## Work required
The reply should be an exact transcription of every record.

Information supplied START

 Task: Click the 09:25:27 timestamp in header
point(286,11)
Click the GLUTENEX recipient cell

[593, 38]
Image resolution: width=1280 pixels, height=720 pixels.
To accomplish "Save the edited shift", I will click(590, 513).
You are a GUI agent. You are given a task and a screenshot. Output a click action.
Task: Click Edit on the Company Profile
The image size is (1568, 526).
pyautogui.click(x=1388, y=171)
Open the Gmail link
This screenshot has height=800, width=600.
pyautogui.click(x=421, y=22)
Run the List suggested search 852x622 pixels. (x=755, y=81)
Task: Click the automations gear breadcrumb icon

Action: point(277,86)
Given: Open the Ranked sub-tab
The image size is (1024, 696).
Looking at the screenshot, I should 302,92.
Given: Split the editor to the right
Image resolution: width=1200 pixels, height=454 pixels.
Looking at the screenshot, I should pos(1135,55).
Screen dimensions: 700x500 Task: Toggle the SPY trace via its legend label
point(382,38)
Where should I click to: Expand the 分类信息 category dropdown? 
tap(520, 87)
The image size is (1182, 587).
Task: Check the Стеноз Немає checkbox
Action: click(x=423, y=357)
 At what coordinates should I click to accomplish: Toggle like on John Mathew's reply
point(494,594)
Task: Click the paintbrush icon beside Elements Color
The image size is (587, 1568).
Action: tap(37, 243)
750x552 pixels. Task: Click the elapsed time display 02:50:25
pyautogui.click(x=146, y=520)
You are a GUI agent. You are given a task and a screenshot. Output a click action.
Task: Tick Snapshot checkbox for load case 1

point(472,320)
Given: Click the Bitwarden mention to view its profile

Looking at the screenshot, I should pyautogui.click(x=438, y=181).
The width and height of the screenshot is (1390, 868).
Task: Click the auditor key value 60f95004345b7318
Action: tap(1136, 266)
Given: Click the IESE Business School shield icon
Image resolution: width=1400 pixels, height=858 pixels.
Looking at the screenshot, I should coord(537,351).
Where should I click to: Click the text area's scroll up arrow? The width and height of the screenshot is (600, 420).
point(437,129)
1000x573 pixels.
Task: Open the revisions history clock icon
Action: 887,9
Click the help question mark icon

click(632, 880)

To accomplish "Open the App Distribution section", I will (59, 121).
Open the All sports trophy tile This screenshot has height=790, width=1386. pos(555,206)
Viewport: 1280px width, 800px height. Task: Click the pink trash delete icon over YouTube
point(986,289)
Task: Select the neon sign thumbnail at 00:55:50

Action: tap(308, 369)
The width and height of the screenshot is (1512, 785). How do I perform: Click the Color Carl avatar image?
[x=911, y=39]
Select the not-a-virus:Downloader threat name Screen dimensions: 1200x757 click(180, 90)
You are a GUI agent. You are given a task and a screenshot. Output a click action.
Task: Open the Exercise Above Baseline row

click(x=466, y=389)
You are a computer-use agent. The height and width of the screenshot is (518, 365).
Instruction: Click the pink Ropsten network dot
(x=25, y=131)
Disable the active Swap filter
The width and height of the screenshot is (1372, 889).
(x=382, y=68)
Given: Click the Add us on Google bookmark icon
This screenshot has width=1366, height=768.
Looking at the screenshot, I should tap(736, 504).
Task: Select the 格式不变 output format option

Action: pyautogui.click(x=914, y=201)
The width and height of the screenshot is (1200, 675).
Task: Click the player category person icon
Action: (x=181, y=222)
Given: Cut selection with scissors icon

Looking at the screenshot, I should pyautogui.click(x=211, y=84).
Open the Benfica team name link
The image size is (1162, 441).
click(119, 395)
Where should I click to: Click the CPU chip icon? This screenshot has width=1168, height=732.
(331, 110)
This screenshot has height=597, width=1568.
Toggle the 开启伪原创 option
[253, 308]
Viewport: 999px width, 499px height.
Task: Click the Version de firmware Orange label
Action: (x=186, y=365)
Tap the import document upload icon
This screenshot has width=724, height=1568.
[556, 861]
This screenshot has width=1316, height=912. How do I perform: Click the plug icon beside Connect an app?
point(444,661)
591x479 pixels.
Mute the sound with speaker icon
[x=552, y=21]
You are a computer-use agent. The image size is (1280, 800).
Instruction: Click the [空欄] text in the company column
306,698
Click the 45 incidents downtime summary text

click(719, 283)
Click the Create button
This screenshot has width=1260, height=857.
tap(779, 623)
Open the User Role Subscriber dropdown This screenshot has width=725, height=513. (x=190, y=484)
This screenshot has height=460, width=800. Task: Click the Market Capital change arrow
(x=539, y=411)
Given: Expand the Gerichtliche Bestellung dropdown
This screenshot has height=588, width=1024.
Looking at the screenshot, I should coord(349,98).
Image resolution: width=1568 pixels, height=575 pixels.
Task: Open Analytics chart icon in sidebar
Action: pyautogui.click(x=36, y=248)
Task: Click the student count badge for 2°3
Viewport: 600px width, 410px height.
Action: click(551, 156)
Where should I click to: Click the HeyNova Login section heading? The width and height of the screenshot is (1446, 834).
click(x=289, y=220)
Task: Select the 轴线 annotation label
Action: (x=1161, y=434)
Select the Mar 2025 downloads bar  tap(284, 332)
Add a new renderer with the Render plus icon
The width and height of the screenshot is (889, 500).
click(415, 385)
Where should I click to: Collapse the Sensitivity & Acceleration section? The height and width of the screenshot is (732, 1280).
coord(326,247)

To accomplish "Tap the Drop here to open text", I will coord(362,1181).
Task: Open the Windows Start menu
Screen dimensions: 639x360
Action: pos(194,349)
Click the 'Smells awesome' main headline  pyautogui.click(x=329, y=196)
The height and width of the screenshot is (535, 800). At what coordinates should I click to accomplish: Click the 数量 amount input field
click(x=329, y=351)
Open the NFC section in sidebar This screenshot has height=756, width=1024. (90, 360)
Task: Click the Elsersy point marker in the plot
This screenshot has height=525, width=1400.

Information supplied END

## Written answer
 Task: Click the 09:25:27 timestamp in header
point(286,11)
Click the GLUTENEX recipient cell

[593, 38]
Image resolution: width=1280 pixels, height=720 pixels.
To accomplish "Save the edited shift", I will click(590, 513).
You are a GUI agent. You are given a task and a screenshot. Output a click action.
Task: Click Edit on the Company Profile
The image size is (1568, 526).
pyautogui.click(x=1388, y=171)
Open the Gmail link
This screenshot has height=800, width=600.
pyautogui.click(x=421, y=22)
Run the List suggested search 852x622 pixels. (x=755, y=81)
Task: Click the automations gear breadcrumb icon

Action: point(277,86)
Given: Open the Ranked sub-tab
The image size is (1024, 696).
Looking at the screenshot, I should 302,92.
Given: Split the editor to the right
Image resolution: width=1200 pixels, height=454 pixels.
Looking at the screenshot, I should pos(1135,55).
Screen dimensions: 700x500 Task: Toggle the SPY trace via its legend label
point(382,38)
Where should I click to: Expand the 分类信息 category dropdown? 
tap(520, 87)
The image size is (1182, 587).
Task: Check the Стеноз Немає checkbox
Action: click(x=423, y=357)
 At what coordinates should I click to accomplish: Toggle like on John Mathew's reply
point(494,594)
Task: Click the paintbrush icon beside Elements Color
The image size is (587, 1568).
Action: tap(37, 243)
750x552 pixels. Task: Click the elapsed time display 02:50:25
pyautogui.click(x=146, y=520)
You are a GUI agent. You are given a task and a screenshot. Output a click action.
Task: Tick Snapshot checkbox for load case 1

point(472,320)
Given: Click the Bitwarden mention to view its profile

Looking at the screenshot, I should pyautogui.click(x=438, y=181).
The width and height of the screenshot is (1390, 868).
Task: Click the auditor key value 60f95004345b7318
Action: tap(1136, 266)
Given: Click the IESE Business School shield icon
Image resolution: width=1400 pixels, height=858 pixels.
Looking at the screenshot, I should coord(537,351).
Where should I click to: Click the text area's scroll up arrow? The width and height of the screenshot is (600, 420).
point(437,129)
1000x573 pixels.
Task: Open the revisions history clock icon
Action: 887,9
Click the help question mark icon

click(632, 880)

To accomplish "Open the App Distribution section", I will (59, 121).
Open the All sports trophy tile This screenshot has height=790, width=1386. pos(555,206)
Viewport: 1280px width, 800px height. Task: Click the pink trash delete icon over YouTube
point(986,289)
Task: Select the neon sign thumbnail at 00:55:50

Action: tap(308, 369)
The width and height of the screenshot is (1512, 785). How do I perform: Click the Color Carl avatar image?
[x=911, y=39]
Select the not-a-virus:Downloader threat name Screen dimensions: 1200x757 click(180, 90)
You are a GUI agent. You are given a task and a screenshot. Output a click action.
Task: Open the Exercise Above Baseline row

click(x=466, y=389)
You are a computer-use agent. The height and width of the screenshot is (518, 365).
Instruction: Click the pink Ropsten network dot
(x=25, y=131)
Disable the active Swap filter
The width and height of the screenshot is (1372, 889).
(x=382, y=68)
Given: Click the Add us on Google bookmark icon
This screenshot has width=1366, height=768.
Looking at the screenshot, I should tap(736, 504).
Task: Select the 格式不变 output format option

Action: pyautogui.click(x=914, y=201)
The width and height of the screenshot is (1200, 675).
Task: Click the player category person icon
Action: (x=181, y=222)
Given: Cut selection with scissors icon

Looking at the screenshot, I should pyautogui.click(x=211, y=84).
Open the Benfica team name link
The image size is (1162, 441).
click(119, 395)
Where should I click to: Click the CPU chip icon? This screenshot has width=1168, height=732.
(331, 110)
This screenshot has height=597, width=1568.
Toggle the 开启伪原创 option
[253, 308]
Viewport: 999px width, 499px height.
Task: Click the Version de firmware Orange label
Action: (x=186, y=365)
Tap the import document upload icon
This screenshot has width=724, height=1568.
[556, 861]
This screenshot has width=1316, height=912. How do I perform: Click the plug icon beside Connect an app?
point(444,661)
591x479 pixels.
Mute the sound with speaker icon
[x=552, y=21]
You are a computer-use agent. The image size is (1280, 800).
Instruction: Click the [空欄] text in the company column
306,698
Click the 45 incidents downtime summary text

click(719, 283)
Click the Create button
This screenshot has width=1260, height=857.
tap(779, 623)
Open the User Role Subscriber dropdown This screenshot has width=725, height=513. (x=190, y=484)
This screenshot has height=460, width=800. Task: Click the Market Capital change arrow
(x=539, y=411)
Given: Expand the Gerichtliche Bestellung dropdown
This screenshot has height=588, width=1024.
Looking at the screenshot, I should coord(349,98).
Image resolution: width=1568 pixels, height=575 pixels.
Task: Open Analytics chart icon in sidebar
Action: pyautogui.click(x=36, y=248)
Task: Click the student count badge for 2°3
Viewport: 600px width, 410px height.
Action: click(551, 156)
Where should I click to: Click the HeyNova Login section heading? The width and height of the screenshot is (1446, 834).
click(x=289, y=220)
Task: Select the 轴线 annotation label
Action: (x=1161, y=434)
Select the Mar 2025 downloads bar  tap(284, 332)
Add a new renderer with the Render plus icon
The width and height of the screenshot is (889, 500).
click(415, 385)
Where should I click to: Collapse the Sensitivity & Acceleration section? The height and width of the screenshot is (732, 1280).
coord(326,247)

To accomplish "Tap the Drop here to open text", I will coord(362,1181).
Task: Open the Windows Start menu
Screen dimensions: 639x360
Action: pos(194,349)
Click the 'Smells awesome' main headline  pyautogui.click(x=329, y=196)
The height and width of the screenshot is (535, 800). At what coordinates should I click to accomplish: Click the 数量 amount input field
click(x=329, y=351)
Open the NFC section in sidebar This screenshot has height=756, width=1024. (90, 360)
Task: Click the Elsersy point marker in the plot
This screenshot has height=525, width=1400.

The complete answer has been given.